The Division Bench of Justice Biren Vaishnav and Justice Nisha M. Thakore was dealing with a Writ Petition filed by a Judicial Magistrate challenging the order of the High Court passed at its administrative side recommending that the petitioner be dismissed and the order of dismissal by the State Government.

Background: The Petitioner addressed a letter to the District Judge, which triggered the episode, raising grievances against the President of the District Bar Association that the Bar proceeded on strike without a just cause and in violation of the decision of the Apex Court.
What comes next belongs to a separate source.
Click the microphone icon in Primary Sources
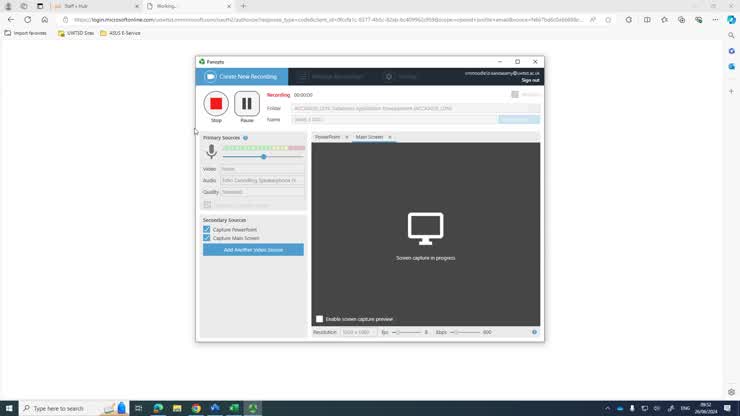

The petitioner in the letter also expressed an opinion that the whole judicial system was facing a rot by virtue of such elements in the Bar and the concerned administrative judge of the High Court, as well as the Principal District Judge, tantamounts to directly or indirectly helping the system in encouraging setting in systematic destruction of the judicial system.

The Petitioner further informed the Principal District Judge that as long as the issue was not resolved he would not report for duty. Accordingly, after the due procedure, the High Court on its administrative side recommended the Petitioner's dismissal from service, which is the subject matter of challenge in this petition.
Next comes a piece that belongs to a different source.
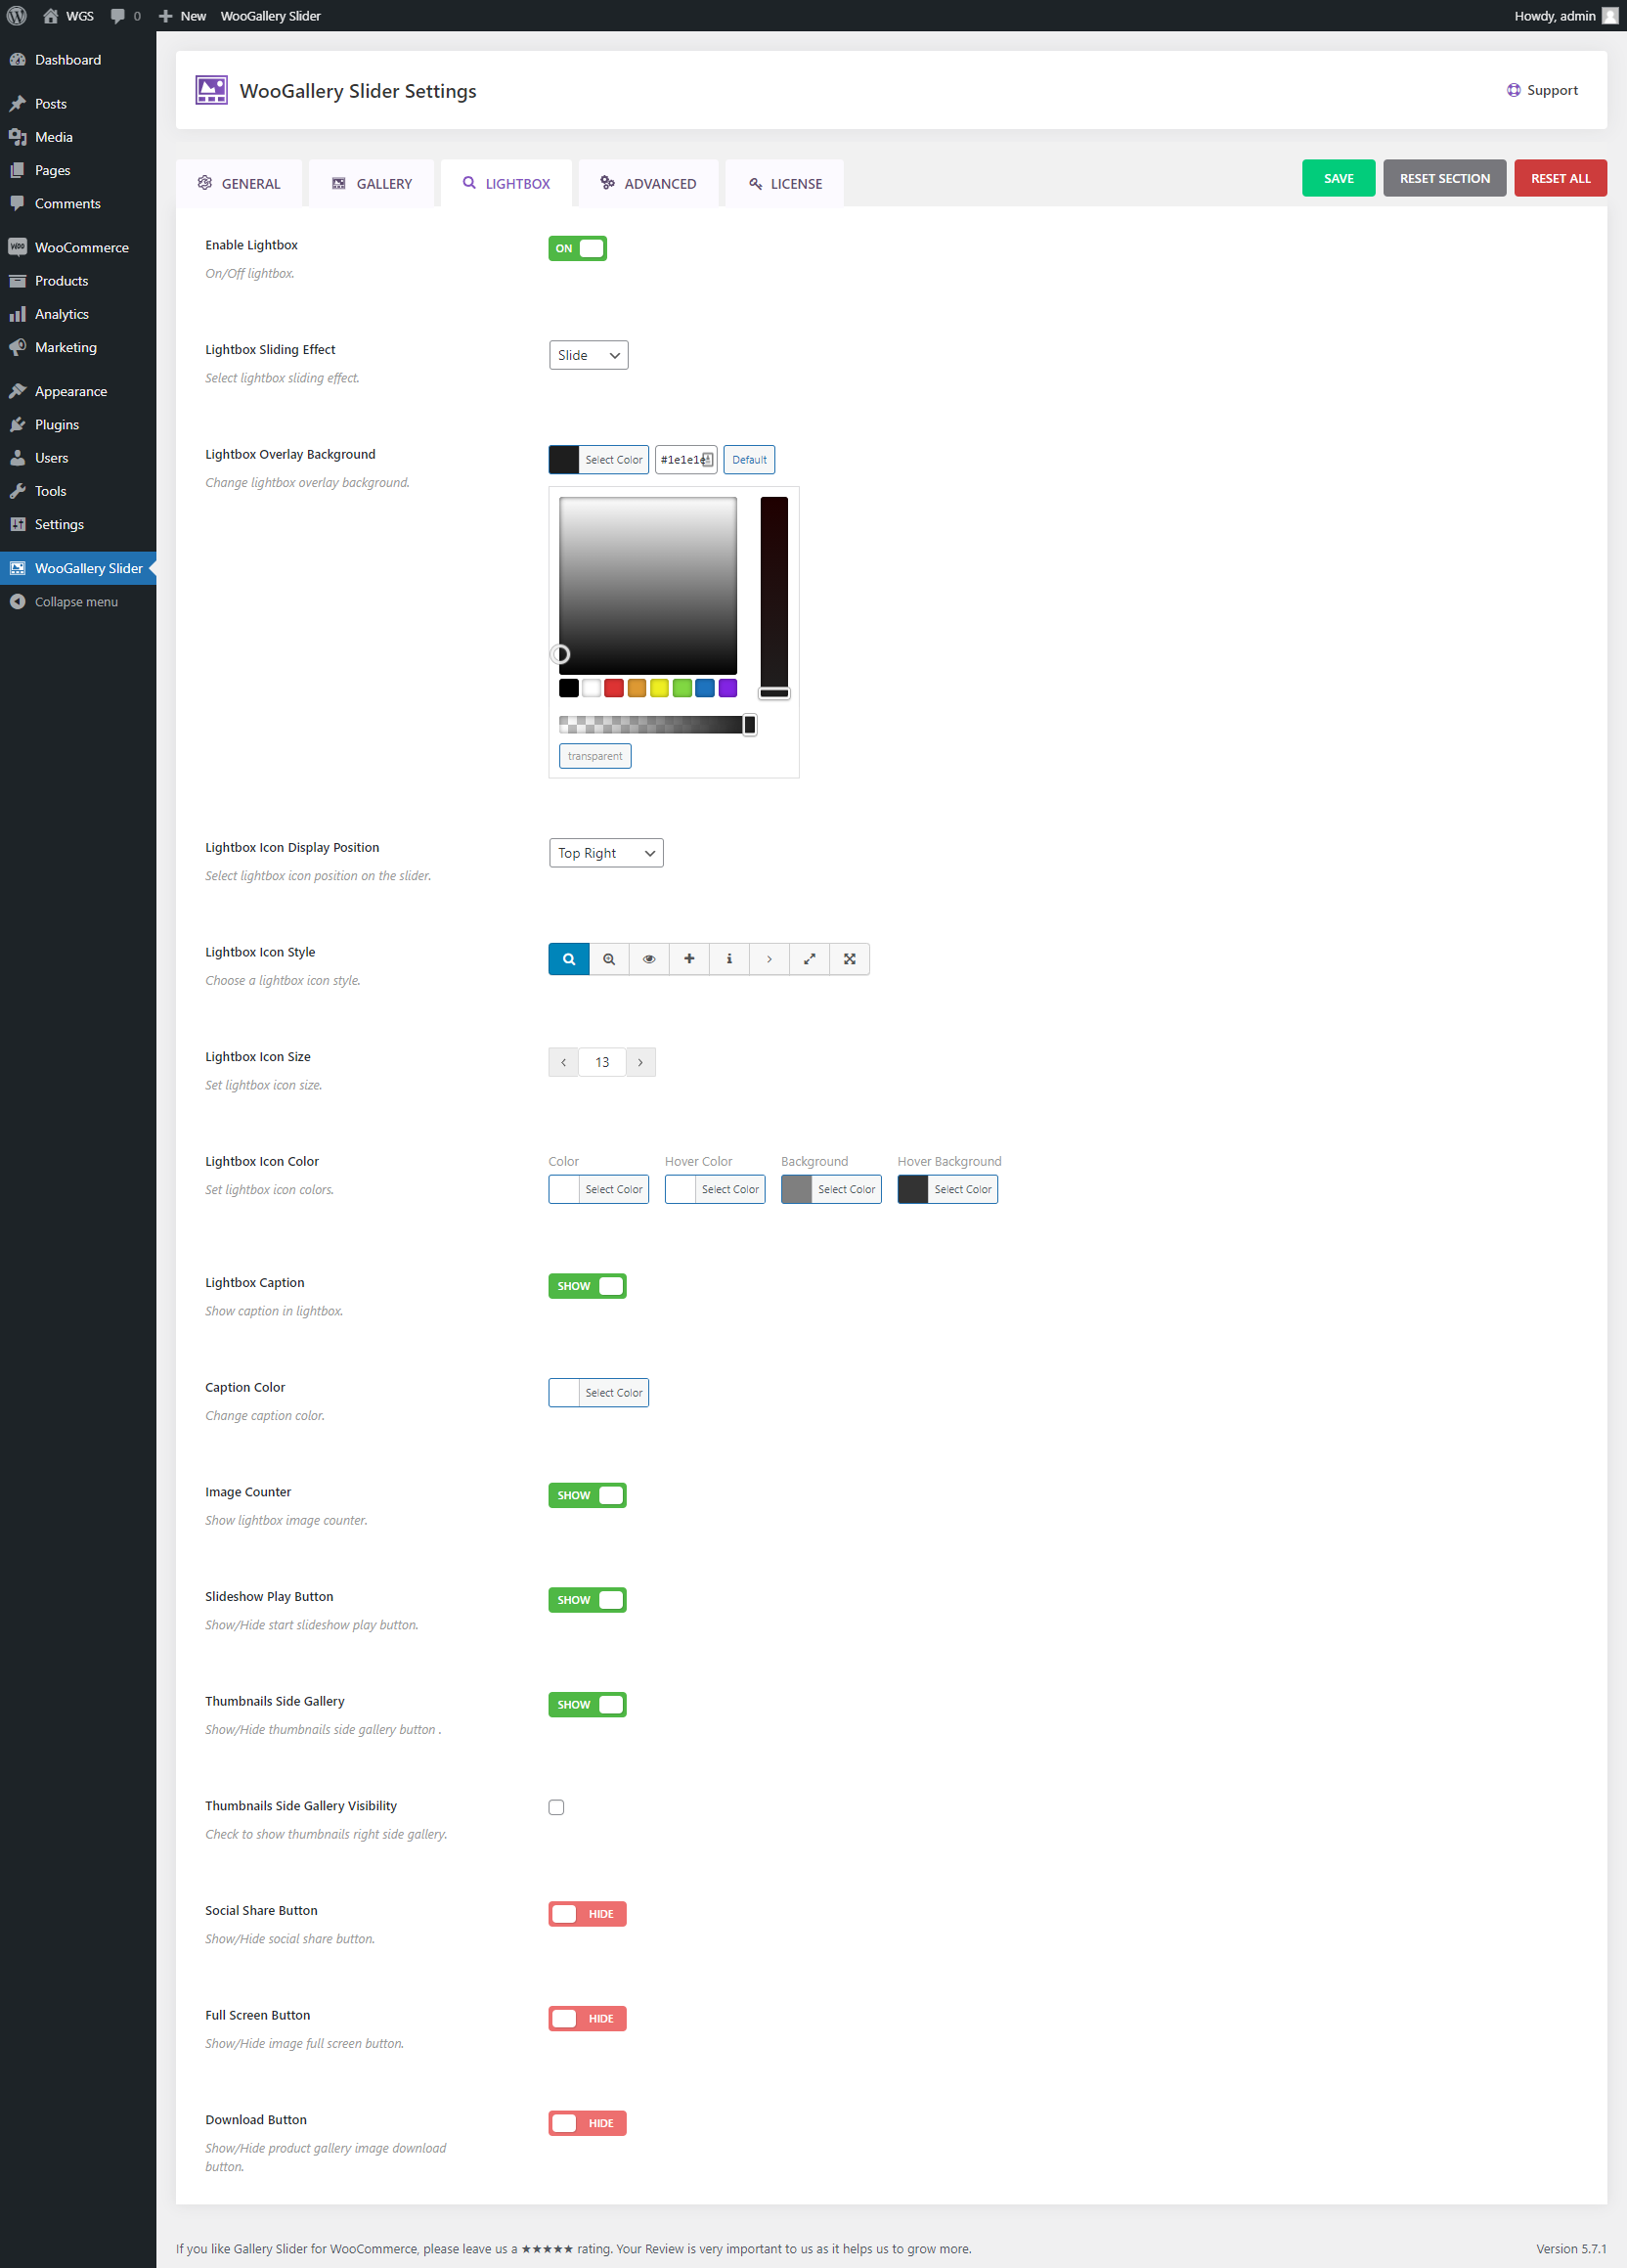Click the Reset Section button
1627x2268 pixels.
pos(1444,178)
It was argued before the High Court by the Petitioner that the letter nowhere indicated any use of any intemperate or undignified language and therefore could not have been made an issue so as to warrant a charge sheet. It was added that it was with an intention to uphold the dignity of judicial institutions that the petitioner requested the District Judge to resolve the issue and till such an amicable resolution is arrived at, he chose to remain absent.
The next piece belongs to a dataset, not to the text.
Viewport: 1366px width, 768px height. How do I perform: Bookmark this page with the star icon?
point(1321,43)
The Petitioner also relied on the Judgment of the Apex Court in the case of K.P. Tiwari vs. State of Madhya Pradesh [AIR 1994 SC 1031] and submitted that the Apex Court had observed that the lower judiciary officers work under a charged atmosphere and are constantly under psychological pressure and that every error, however gross it may look, should not therefore, be attributed to improper motive. He further added that as per the Judgement, the judges in the higher courts have also a duty to ensure judicial discipline, however, higher courts must not publicly express a lack of faith in subordinate judges.

On the other hand, the Registrar General of the High Court contended that in the circumstances of the case, the penalty of dismissal was just and proper and that even in the past, the petitioner has been in the habit of addressing letters using intemperate language and making baseless allegations.

It was also submitted that the Petitioner was highly unbecoming of a judicial officer to abandon his duties which would tantamount to going on strike. It was further stated that the response filed by the petitioner to the charge sheet would indicate that the petitioner continued to use intemperate language by branding the issuance of a charge sheet as a design and the charges against the Petitioner are proved based on the preponderance of probabilities and therefore this court in the exercise of powers under Article 226 of the Constitution of India should not interfere with the order.

Considering the submissions, the High Court upheld the termination of the former judge, stating that the High Court's report correctly documented that his behaviour was inappropriate for a judicial officer. The Bench stated, "Viewing unauthorized absence of an ordinary employee, may perceive a different perception. Similar standards cannot and should not be applied in case of a Judicial Officer who abandons his service in defiance by addressing a letter to his Principal District Judge that unless a particular issue is not resolved he shall not report for duty. The report of the committee on the administrative side of this court, has therefore, rightly recorded that such a conduct on the part of the delinquent officer is not befitting the Judicial Officer."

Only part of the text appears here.